From the text on restraint of trade clauses below, write out word for word the passage starting at "Firstly, I would" and ending at "its former employer.".

EXCERPT TO READ:
:::

I am wanting to leave the business I am working in and set up a company in a similar field (to my employers' business). I have looked at my employment agreement briefly and it contains a restraint of trade clause. What is the extent of any liability I may incur if I do leave the business and set up a similar business?

Firstly, I would need to have a look at the restraint of trade clause in your employment agreement in order to advise you properly.

Restraint of trade clauses are aimed at preventing an employee from going to work for a competitor and/or from setting up or buying an interest in a business in competition with its former employer.

It is becoming increasingly common in highly competitive industries and in occupations where employees deal with sensitive commercial information for employers to require employees to agree to non-competition or restraint of trade provisions in their employment agreement.

Essentially your employer is seeking to limit your freedom to have any business dealings with people in the same industry or occupation - with the aim of protecting its commercial interests.

Most commonly restraint of trade/non-competition clauses seek to restrain employees from:

* Carrying on business in the same industry or occupation while they continue to be employed by the current employer; or

* Canvassing the employer's customers to be customers of a current or future business of the employee; or

* Competing against the employer after the current employment ends, either by opening their own business or working for a competitor. As a general principle, contractual provisions that seek to restrain trade or competition are void and unenforceable but they are not illegal.

:::

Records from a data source
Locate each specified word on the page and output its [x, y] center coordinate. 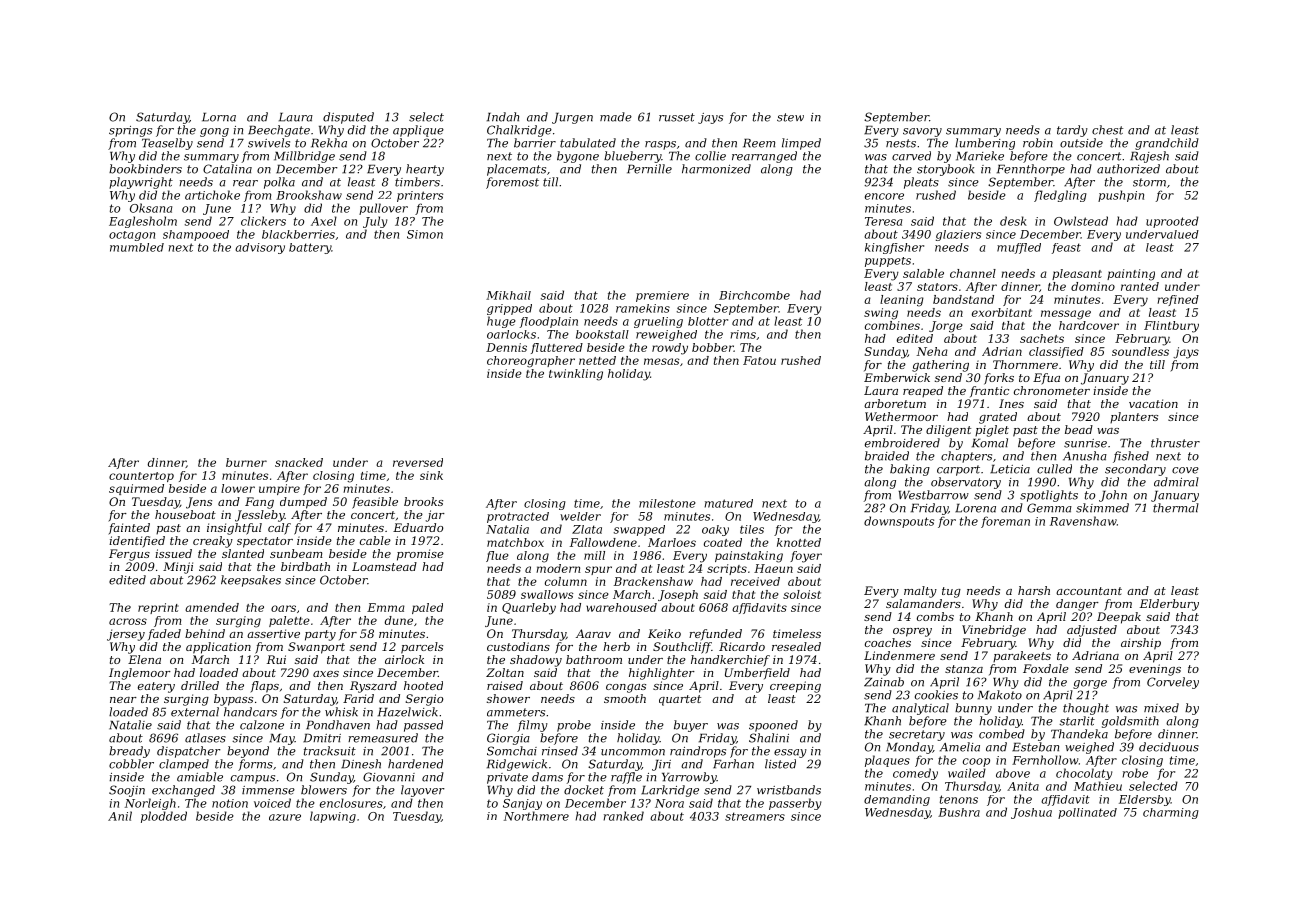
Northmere [536, 816]
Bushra [959, 812]
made [616, 117]
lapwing [333, 817]
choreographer [531, 362]
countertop [141, 477]
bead [1079, 429]
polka [279, 183]
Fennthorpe [1031, 170]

:::

RESULT:
Firstly, I would need to have a look at the restraint of trade clause in your employment agreement in order to advise you properly.

Restraint of trade clauses are aimed at preventing an employee from going to work for a competitor and/or from setting up or buying an interest in a business in competition with its former employer.